Data entries:

────────────────

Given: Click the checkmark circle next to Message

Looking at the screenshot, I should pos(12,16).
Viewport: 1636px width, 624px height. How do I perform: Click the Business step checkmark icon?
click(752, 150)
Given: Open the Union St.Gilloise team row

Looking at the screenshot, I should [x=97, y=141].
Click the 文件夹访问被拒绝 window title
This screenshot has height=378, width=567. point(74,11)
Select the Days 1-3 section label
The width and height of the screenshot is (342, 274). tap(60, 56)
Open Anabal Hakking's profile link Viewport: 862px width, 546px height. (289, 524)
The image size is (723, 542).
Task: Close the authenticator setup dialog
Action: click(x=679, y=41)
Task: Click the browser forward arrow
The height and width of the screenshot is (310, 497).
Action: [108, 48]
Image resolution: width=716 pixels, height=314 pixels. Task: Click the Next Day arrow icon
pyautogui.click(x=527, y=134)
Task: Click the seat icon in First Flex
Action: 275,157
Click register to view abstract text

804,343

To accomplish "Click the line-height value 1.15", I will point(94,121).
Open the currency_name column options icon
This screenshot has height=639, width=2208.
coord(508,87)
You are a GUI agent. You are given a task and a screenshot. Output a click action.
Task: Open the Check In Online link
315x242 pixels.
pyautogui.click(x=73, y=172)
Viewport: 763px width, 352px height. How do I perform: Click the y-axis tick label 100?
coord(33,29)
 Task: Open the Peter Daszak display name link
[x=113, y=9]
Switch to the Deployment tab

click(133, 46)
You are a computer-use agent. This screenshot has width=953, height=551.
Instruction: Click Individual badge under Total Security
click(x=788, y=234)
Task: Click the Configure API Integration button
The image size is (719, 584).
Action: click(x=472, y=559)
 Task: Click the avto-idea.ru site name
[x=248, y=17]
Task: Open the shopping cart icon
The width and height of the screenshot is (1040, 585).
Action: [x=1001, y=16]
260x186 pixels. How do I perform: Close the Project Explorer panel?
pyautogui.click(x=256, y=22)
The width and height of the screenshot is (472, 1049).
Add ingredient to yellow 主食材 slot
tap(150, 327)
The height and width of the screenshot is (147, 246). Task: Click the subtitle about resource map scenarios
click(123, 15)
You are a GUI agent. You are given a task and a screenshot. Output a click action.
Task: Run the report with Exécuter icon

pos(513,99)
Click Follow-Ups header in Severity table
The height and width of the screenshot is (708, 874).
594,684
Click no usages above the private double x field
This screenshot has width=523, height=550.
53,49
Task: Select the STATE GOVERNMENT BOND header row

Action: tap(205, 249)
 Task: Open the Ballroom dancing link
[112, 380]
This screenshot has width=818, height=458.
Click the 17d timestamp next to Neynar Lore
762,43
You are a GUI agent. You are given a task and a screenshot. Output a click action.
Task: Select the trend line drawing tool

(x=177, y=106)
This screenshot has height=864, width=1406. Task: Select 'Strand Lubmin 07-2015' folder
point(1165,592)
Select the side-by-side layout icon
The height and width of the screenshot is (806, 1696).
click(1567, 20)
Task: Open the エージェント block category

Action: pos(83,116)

────────────────

- HOW TO COMPLETE THIS TASK:
The output should be exactly the lines above from the line containing "Viewport: 1636px width, 624px" to the line containing "Task: Click the browser forward arrow", inclusive, with no other lines.

- TASK RESPONSE:
Viewport: 1636px width, 624px height. How do I perform: Click the Business step checkmark icon?
click(752, 150)
Given: Open the Union St.Gilloise team row

Looking at the screenshot, I should [x=97, y=141].
Click the 文件夹访问被拒绝 window title
This screenshot has height=378, width=567. point(74,11)
Select the Days 1-3 section label
The width and height of the screenshot is (342, 274). tap(60, 56)
Open Anabal Hakking's profile link Viewport: 862px width, 546px height. (289, 524)
The image size is (723, 542).
Task: Close the authenticator setup dialog
Action: click(x=679, y=41)
Task: Click the browser forward arrow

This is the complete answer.